Every week during semesters, Diaz provides tours for groups ranging from a handful of people to up to 20 prospective students and their families. While fall isn’t too busy, spring — especially Presidents Day weekend — sees up to 50 students and families a day.
A predetermined route covers campus in an hour, but Diaz often tries to customize the tour. So, he’ll take students interested in music through Rogers Music Center.
“I like helping prospective students see what Willamette’s all about,” he says. “I want them to leave feeling like this is a place where they are welcome.”
He loves to impress prospective students with the fact that Willamette can claim more Oregon Professors of the Year than any other school in the state. And he likes to see the surprise on their faces when they learn that the university offers more than 100 student organizations. “What I love about Willamette is this mix of the academic and the co-curricular environments,” he says. “I’ve learned so much in classes, but also just talking to people in student organizations and the residence halls.”
Inevitably, someone on a tour will ask why Diaz chose to become a Bearcat. He tells them that he wanted a smaller school, where he didn’t feel like just a number and where his professors would get to know him well. But he also relates the story of how, while he was waiting for a friend during his first visit to campus, a couple of current students started talking to him about their classes and professors.
“They gave me a tour around campus, even though they didn’t know me,” he says. “That’s the culture here: being nice to people and going out of your way to help.”
Although admission interns used to memorize a manual full of Willamette facts, now they focus on sharing their personal experiences, allowing the facts and figures to surface naturally during the tour. Diaz has plenty of experiences to share, as he’s immersed himself in Willamette’s culture and campus life.

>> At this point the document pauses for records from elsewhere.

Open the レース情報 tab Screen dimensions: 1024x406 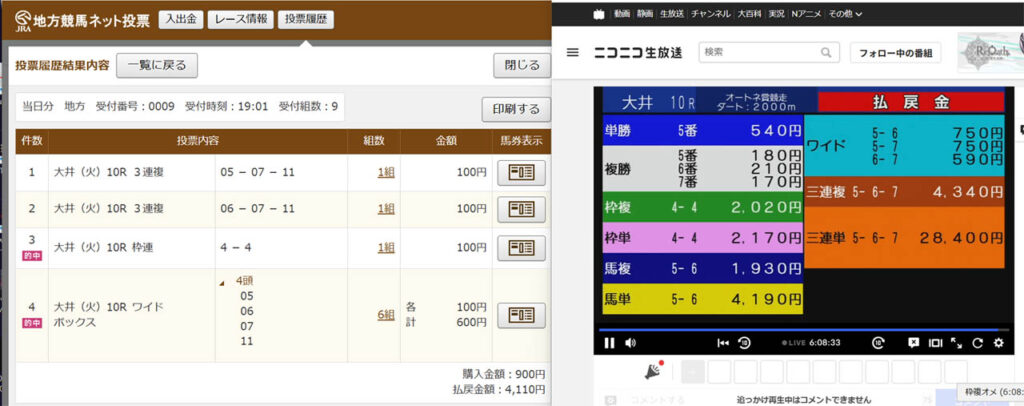(240, 19)
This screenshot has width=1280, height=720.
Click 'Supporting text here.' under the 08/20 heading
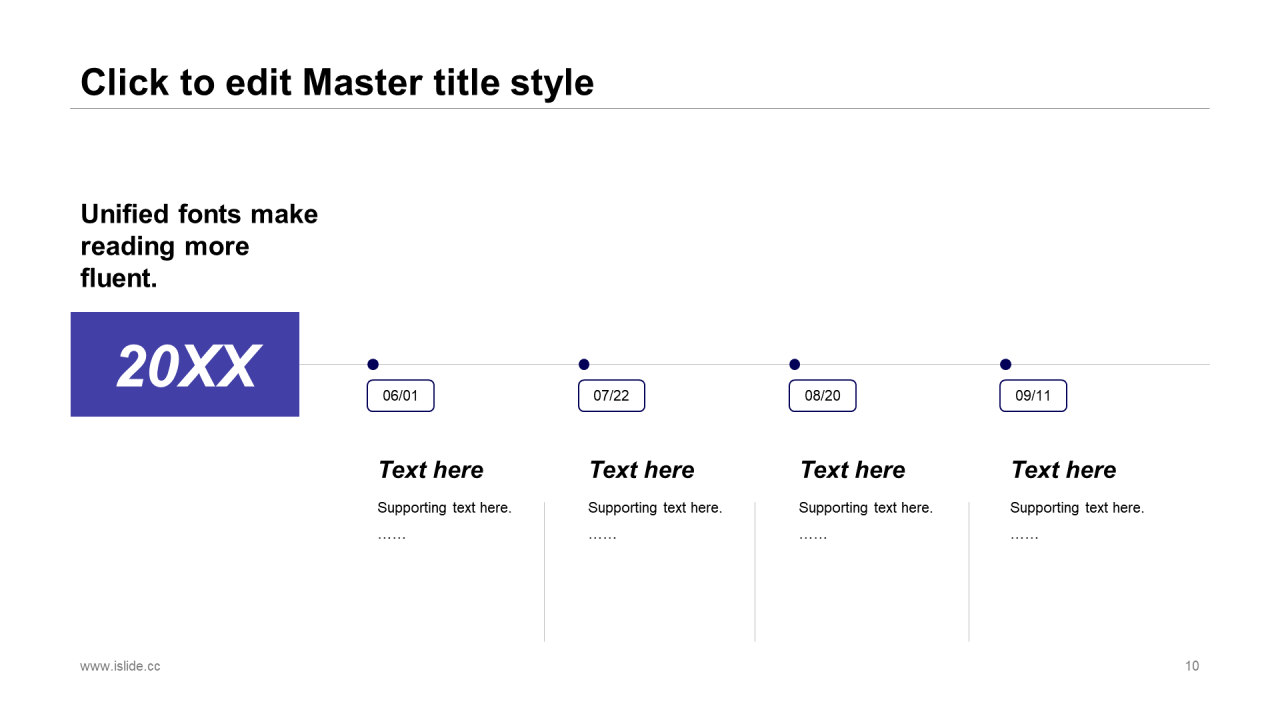(865, 508)
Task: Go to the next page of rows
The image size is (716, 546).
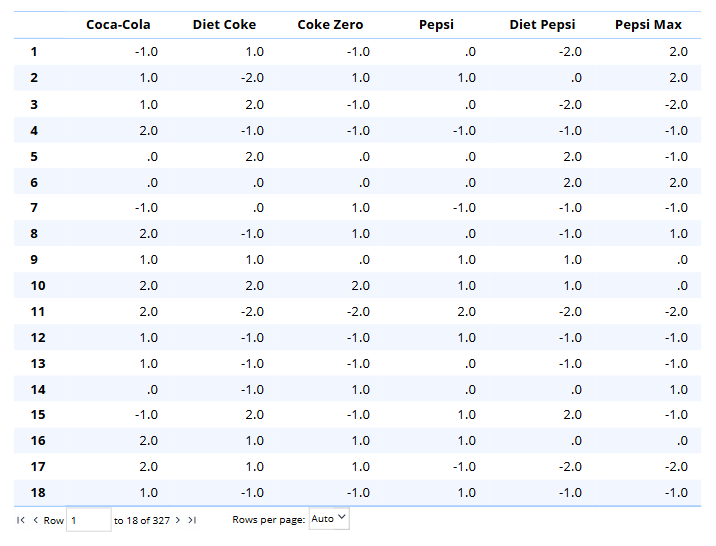Action: [x=178, y=520]
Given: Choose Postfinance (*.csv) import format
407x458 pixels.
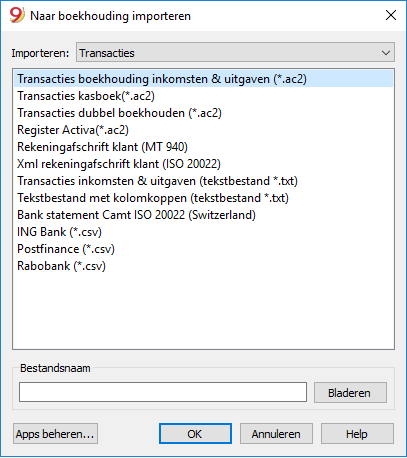Looking at the screenshot, I should 203,249.
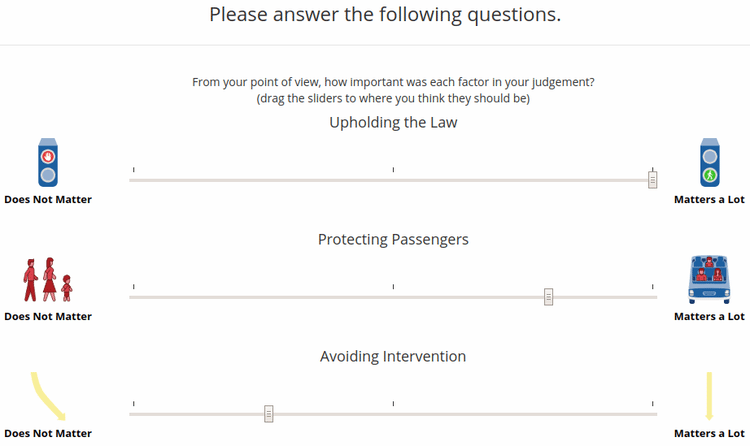Click left end of Upholding the Law track

point(131,180)
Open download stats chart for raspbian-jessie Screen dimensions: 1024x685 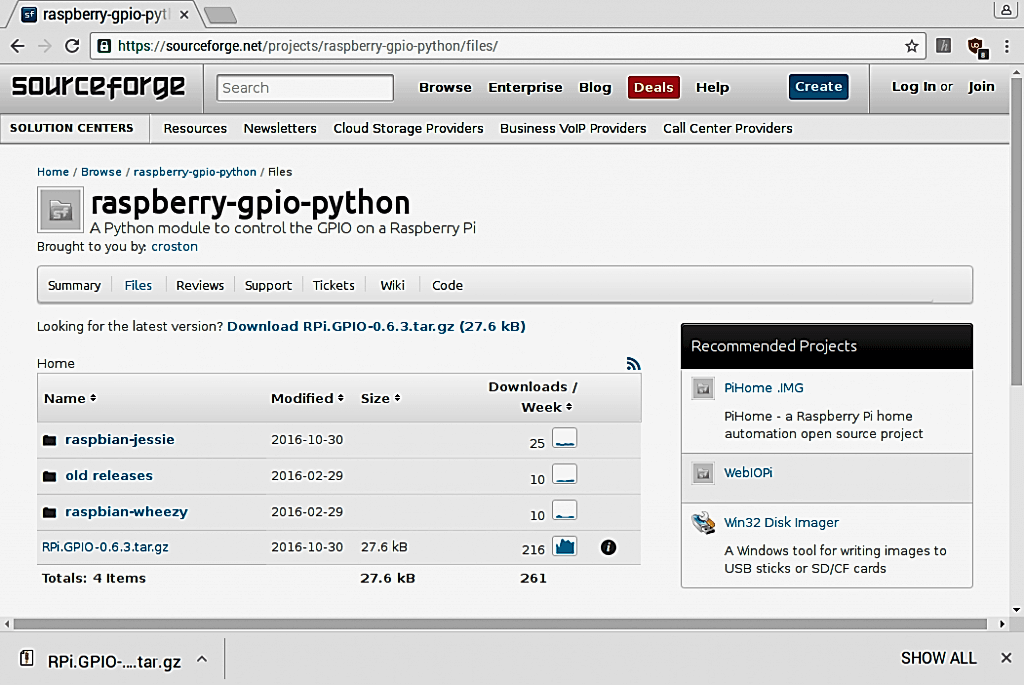click(x=564, y=439)
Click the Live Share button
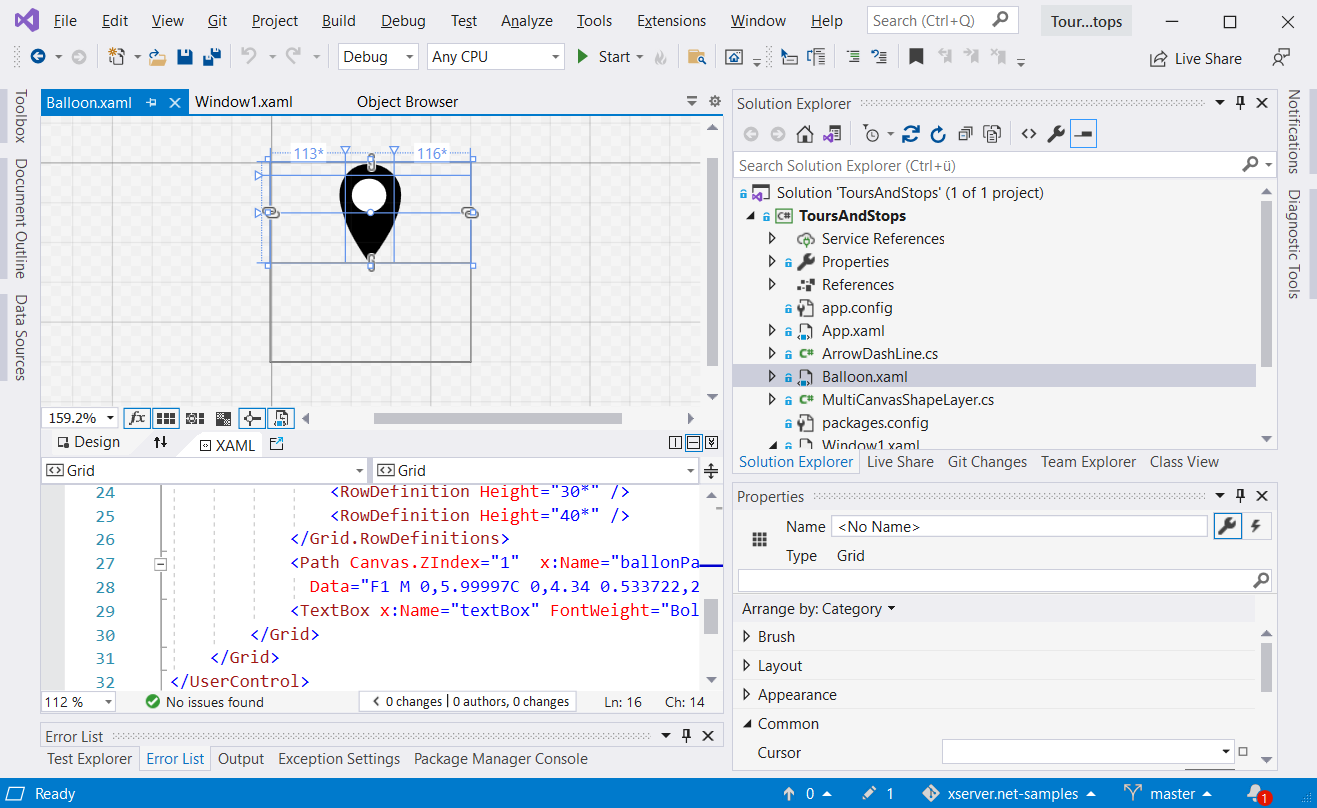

Among his numerous volunteer efforts, he’s served as a host and coordinator of the program that provides prospective students with an overnight stay in a residence hall (in fact, he’s proud to share the record for having the most students choose Willamette after staying with him). Formerly a community mentor for the Office of Housing and Community Life, he has also served as its Eastside Area intern, helping students form friendships and a community. He also finds time to serve as president of his fraternity, Kappa Sigma; as co-executive director for the Residence Hall Association; and as his class representative on the Willamette University Alumni Association Board of Directors.
“Being involved with all these organizations has taught me many valuable life lessons, such as balance, self-care and how to act with conviction and determination,” he says. “Taking on so many leadership roles has definitely felt overwhelming at times, but I have received incredible support from my amazing faculty and staff mentors.”
As he’s so familiar with every nook and cranny on campus, Diaz finds it difficult to single out one particular location or building as his favorite. When pressed, he’ll narrow the choices down to the part of the tour where he leads people away from Ford Hall, past Waller Hall and toward the Star Trees.
“It’s the perfect spot to boast about what a great place Willamette is, because it’s all right there,” he says. “Honestly, I could talk about it for ages.”